AstraZeneca was one of the first foreign drug companies to make significant investments in China, and it said on Thursday that it is redoubling sales efforts despite the widening bribery investigation, which has already resulted in the detention of an AstraZeneca sales rep in Shanghai. CEO Pascal Soriot told reporters on Thursday that the company is adding more sales people as China’s medical coverage expands.
As many news outlets have reported, pharmaceutical salespeople play a crucial yet often unsavory role in the Chinese healthcare system. As the World Health Organization explained in a 2011 report, 95% of health facilities are state-owned hospitals, but the hospitals receive almost no funding from the government. As a result, hospitals and doctors are “dependent on the profits generated from diagnostic investigations, procedures and drug sales,” the WHO said, as well as a steady stream of kickbacks and payments from drug companies, patients and medical suppliers. That helps explain why drug sales make up more than 40% of total Chinese healthcare spending, compared to about 18% of healthcare spending in the US.
Cash-strapped doctors have little incentive to prescribe generic drugs—even though China has some of the lowest prices for generics in the world—and a strong financial incentive to prescribe expensive name-brand drugs at inflated prices. Dutch-based non-profit Health Action International did a study on China’s Shaanxi province in 2012, and found that drug prices for non-generic Western pharmaceuticals were being sold for 11 times the international reference price.
So despite the increasingly ominous business climate, pharmaceutical firms are steaming ahead in China, even as evidence of endemic corruption grows. US-based Baxter Pharmaceutical admitted to the Wall Street Journal on Friday that it uncovered “expense violations”—company salespeople routing illicit payments to health officials via travel agencies—that were similar to those alleged against GlaxoSmithKline. Baxter investigated the charges last year but only disclosed their existence when the Journal asked about them this week.

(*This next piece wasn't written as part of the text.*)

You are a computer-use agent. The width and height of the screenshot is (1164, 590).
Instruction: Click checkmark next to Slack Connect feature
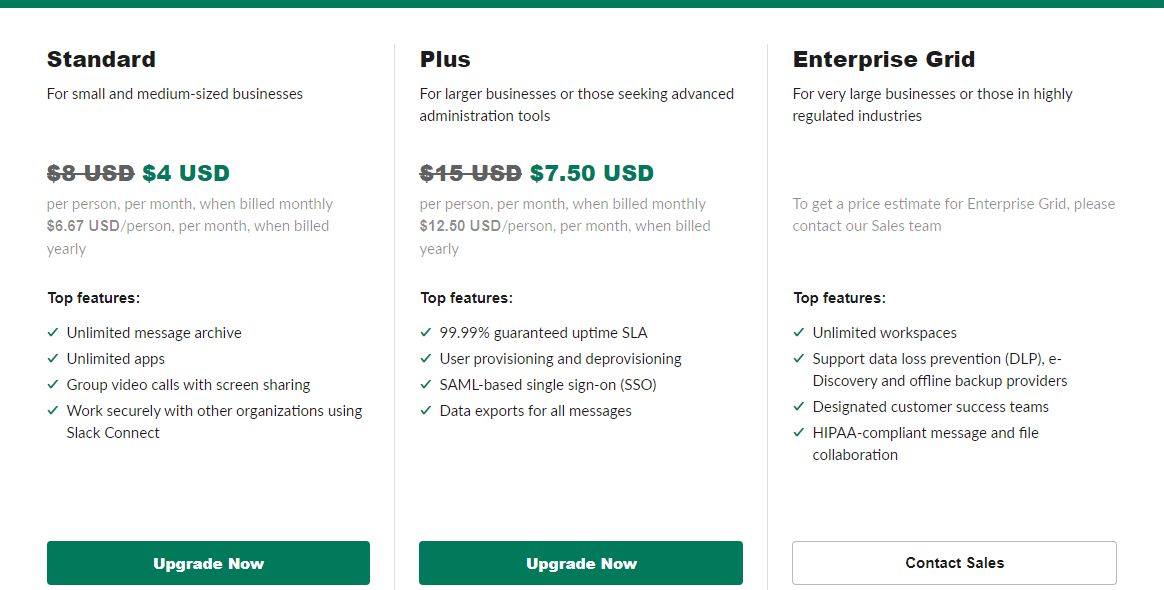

The bribery crackdown is a sign that Beijing is getting increasingly serious about bringing down drug prices, and indeed GlaxoSmithKline has signaled in the wake of the bribery allegations that it plans to cut its prices. And sooner or later, Chinese officials may find a way to revamp how doctors and hospitals are paid, reducing the temptation for illicit payouts. But for now, regardless of a few pharmaceutical executives languishing in detention, Big Pharma just can’t quit China and its messy, lucrative healthcare market.